It goes without saying that Smith's philosophical attitude might bother
many modern scholars, but surely not all of them. I happen to believe
-- but please, do not press me to provide solid evidence -- that there
are many philosophers that subscribe Spencer's ideas of the properties
of space:
"It is impossible to imagine how the marvellous space-relations
discovered by the Geometry of Position came into existence. The
consciousness that without origin or cause, Infinite space has
ever existed and must ever exist, produces in me a feeling from
which I shrink."
I leave the time-relations and the 'thin' (atomic?) structure of time
for another occasion.
Clearly enough, Smith was an outstanding historian of mathematics that
saw mathematics everywhere.

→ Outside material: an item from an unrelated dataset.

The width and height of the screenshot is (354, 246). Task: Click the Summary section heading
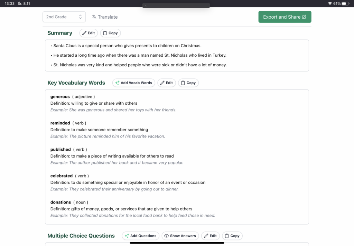[60, 33]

His paragraph "Cosmic Figures" is a case
in point:
"When we consider the birth of a solar system like ours,
and point a telescope at a nebula in the actual throes
of such a stupendous effort, we are impressed by the fact
that one of the great cosmic forms is the spiral, a curve
not scientifically studied until late in the evolution of
human intelligence."
He shows similar enthusiasm in his "Advent of Life":
"Passing from the preorganic era of the earth's existence,
when mathematics was manifest in the spirals of the nebulas,
in the courses of the planets and the comets, and in the
crystallizing habits of the minerals, all of which give
meaning to the statement, often attributed to Plato, that
'God eternally geometrizes' we find new interest in the
history of mathematics with the advent of life upon our
planet."
Smith believes that the feasibility of the recognition of mathematical
forms did not have to await the advent of the human race, since it can
be acknowledged also within plant life (and goes on to quote several
examples, such as phillotaxy or leaf arrangement, structure of the
pineapple, Golden Section of ferns, etc.).

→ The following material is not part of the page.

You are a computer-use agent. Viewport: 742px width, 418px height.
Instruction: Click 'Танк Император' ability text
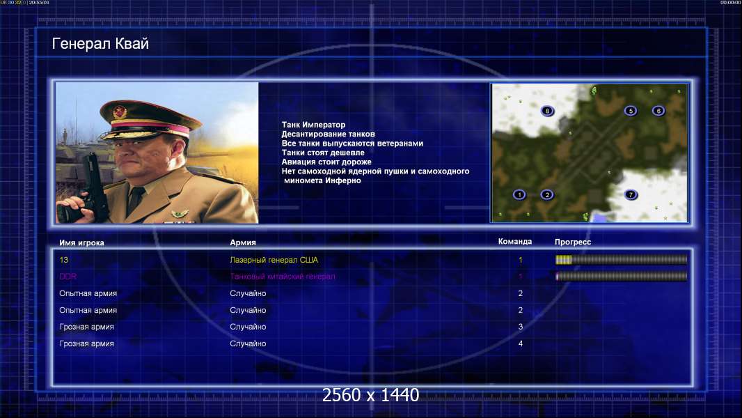(x=313, y=125)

Besides, Smith does not hesitate about recalling the possibility of
the recognition of such mathematical concepts as form, number, and
measure with the advent of animal life (animals that know 'cardinality',
spiders and regular polygons and webs, bees and maxima and minima, ...).
"No beast is so stupid as not to know that a straight line is the
shortest path between two points, and few birds fail to observe the
principle of symmetry in the structure of a nest."

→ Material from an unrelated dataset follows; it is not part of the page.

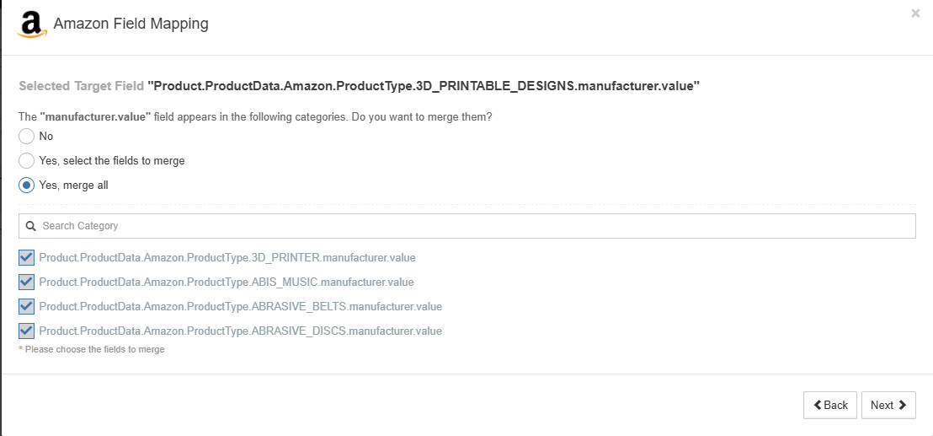Uncheck the 3D_PRINTER manufacturer.value checkbox
933x436 pixels.
point(26,258)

In discussing the origins of mathematics, other authors have considered
*animal psychology* as a source which might suggest something about the
way in which mathematics arouse as a *human activity*. In his fine book
"The History of Mathematics: A Brief Course" (1997), Roger Cooke says
that:
"Certain ways of coping with the problems of life that may
be called 'mathematical' are shared by human beings and other
mammals and birds, namely, distinguishing numbers and shape,
the fundamental elements of arithmetic and geometry."
And after referring to experiments carried out by Koehler [birds that
associate numbers ] and Pavlov [dogs that distinguish ellipses of very
small eccentricity from circles], Cooke remarks that his aim in telling
these stories is that:
"... certain aspects of reality that we may call arithmetical
or geometrical must be dealt with by all living organisms.
Organisms possessing at least rudimentary cognitive abilities
are therefore capable of learning to use these properties
of the world about them. In particular, the perceptual ability
needed to create mathematical concepts is not uniquely human."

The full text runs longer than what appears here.